Within the data below, copy each line where the string "agent" is found.
Top of Available data
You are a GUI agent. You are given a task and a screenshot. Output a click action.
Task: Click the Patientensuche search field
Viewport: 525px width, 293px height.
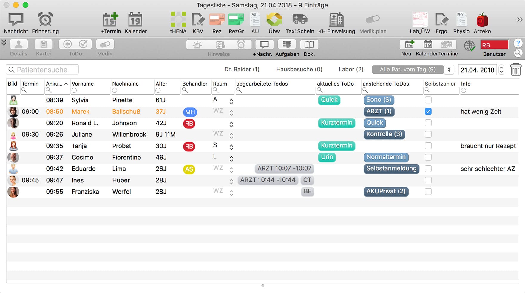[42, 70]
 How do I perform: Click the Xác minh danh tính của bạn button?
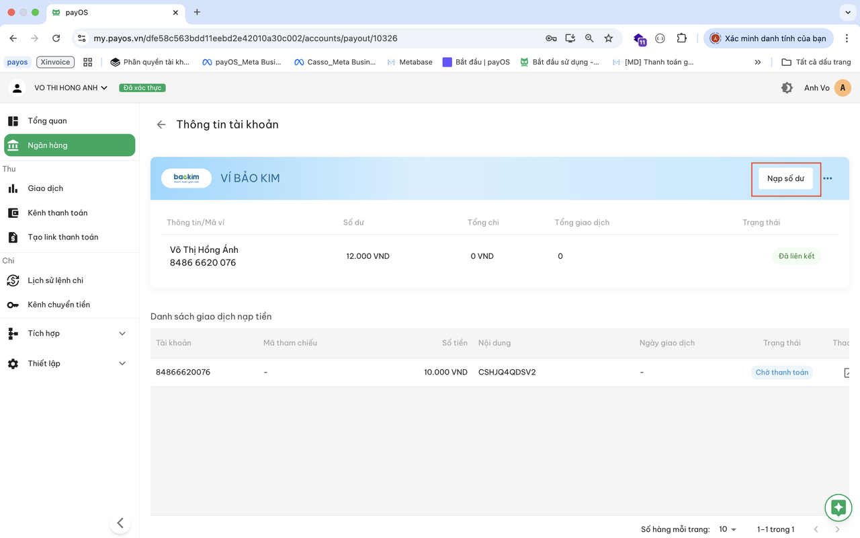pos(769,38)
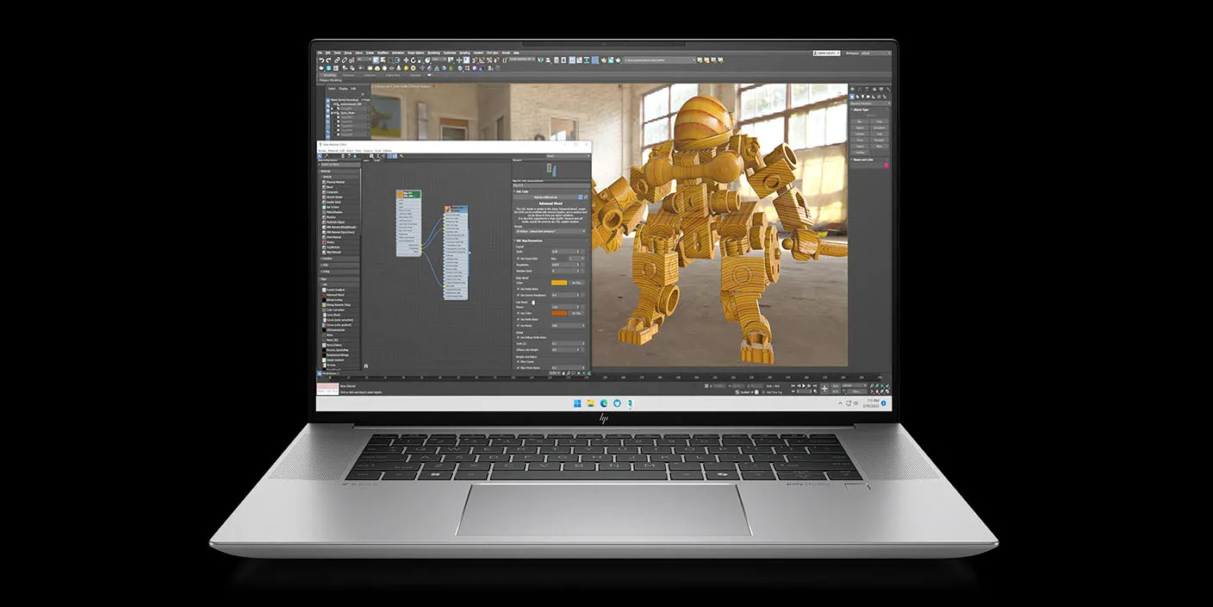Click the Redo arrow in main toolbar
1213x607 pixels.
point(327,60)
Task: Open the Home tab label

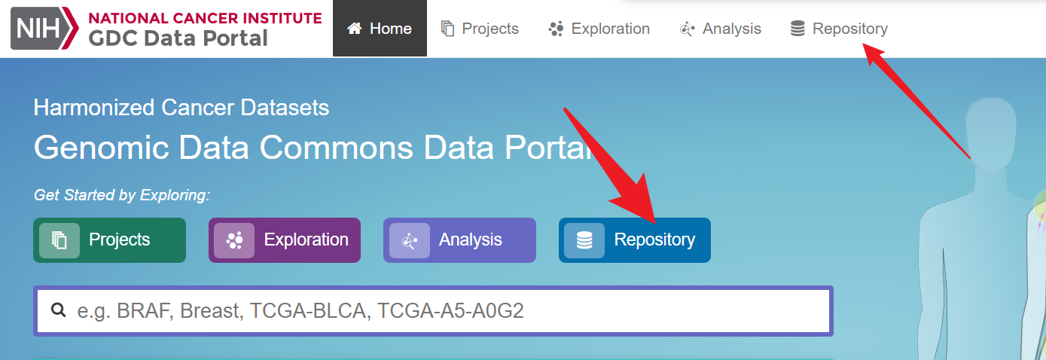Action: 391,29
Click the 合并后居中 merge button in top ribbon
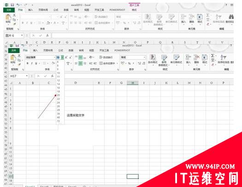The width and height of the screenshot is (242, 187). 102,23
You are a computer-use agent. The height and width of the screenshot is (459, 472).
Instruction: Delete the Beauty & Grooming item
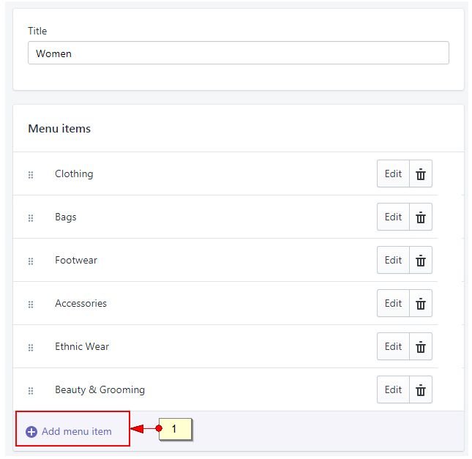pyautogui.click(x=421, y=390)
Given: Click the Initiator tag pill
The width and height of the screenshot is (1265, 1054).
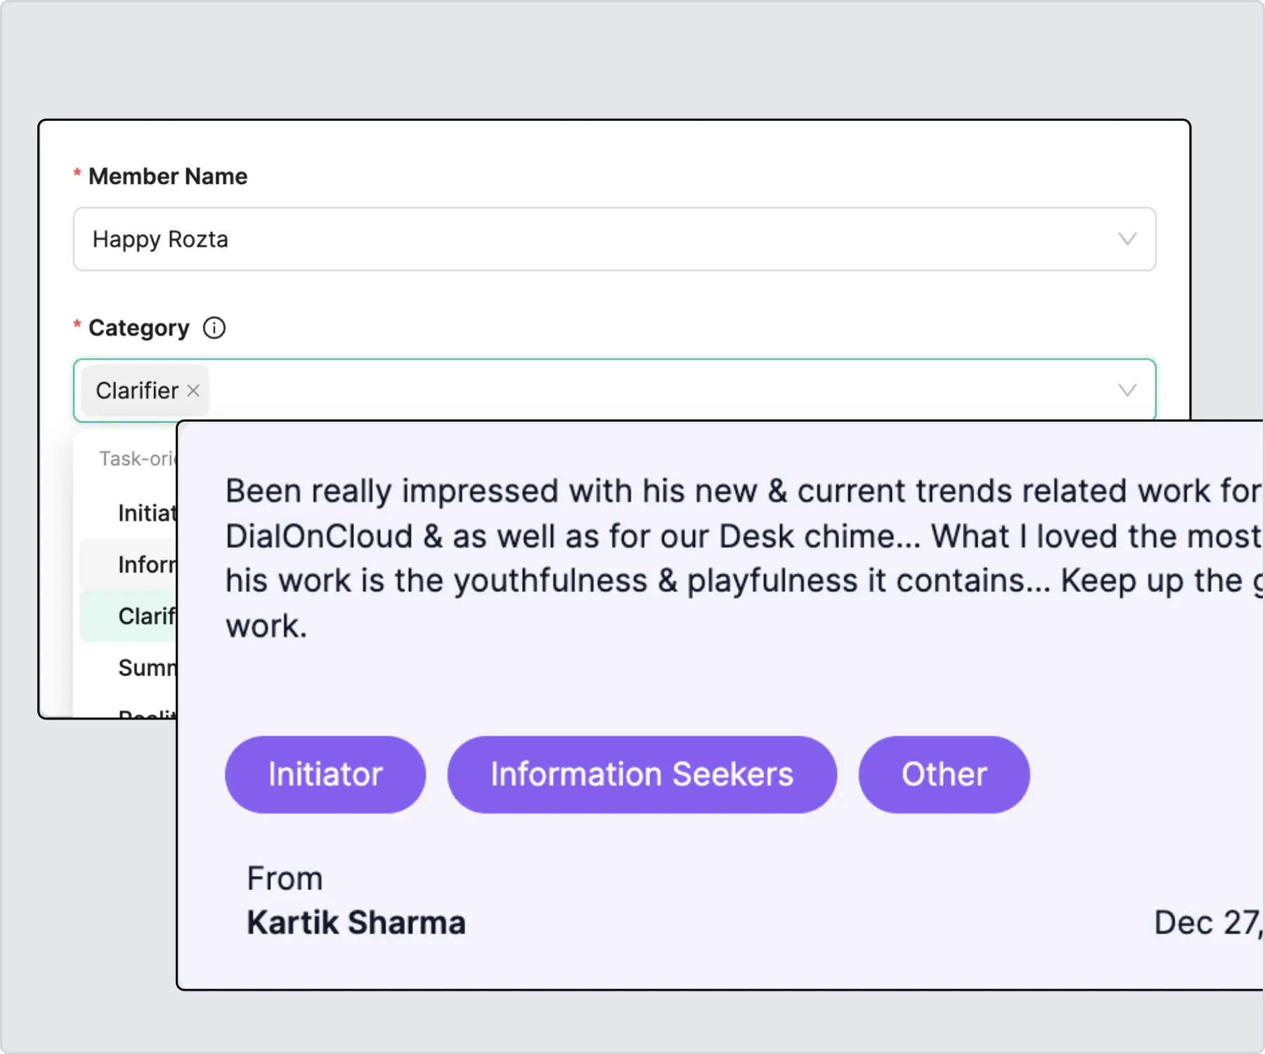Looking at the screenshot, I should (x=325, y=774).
Bottom of Available data
Top of Available data
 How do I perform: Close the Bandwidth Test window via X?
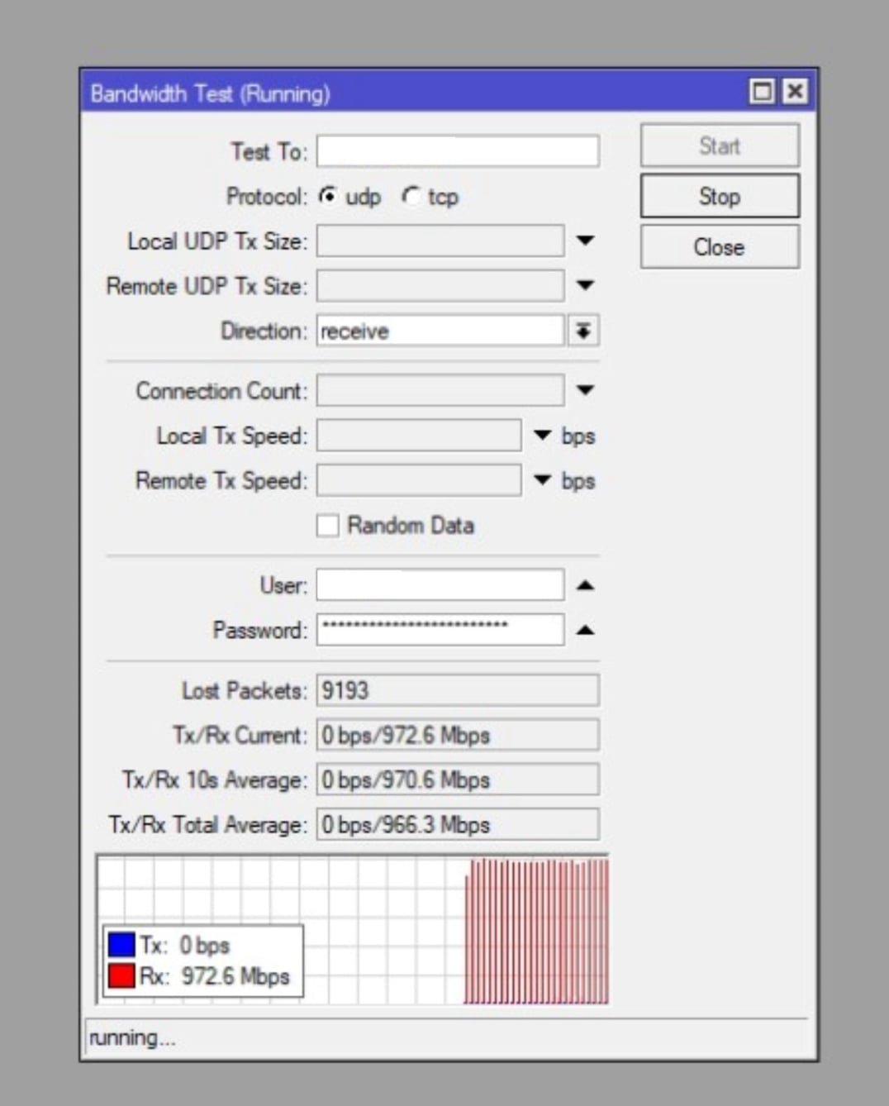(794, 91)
Bottom of Available data
* **Solution to the exercise**
You are a GUI agent. You are given a task and a screenshot. Output a click action.
You are a computer-use agent. The height and width of the screenshot is (459, 472).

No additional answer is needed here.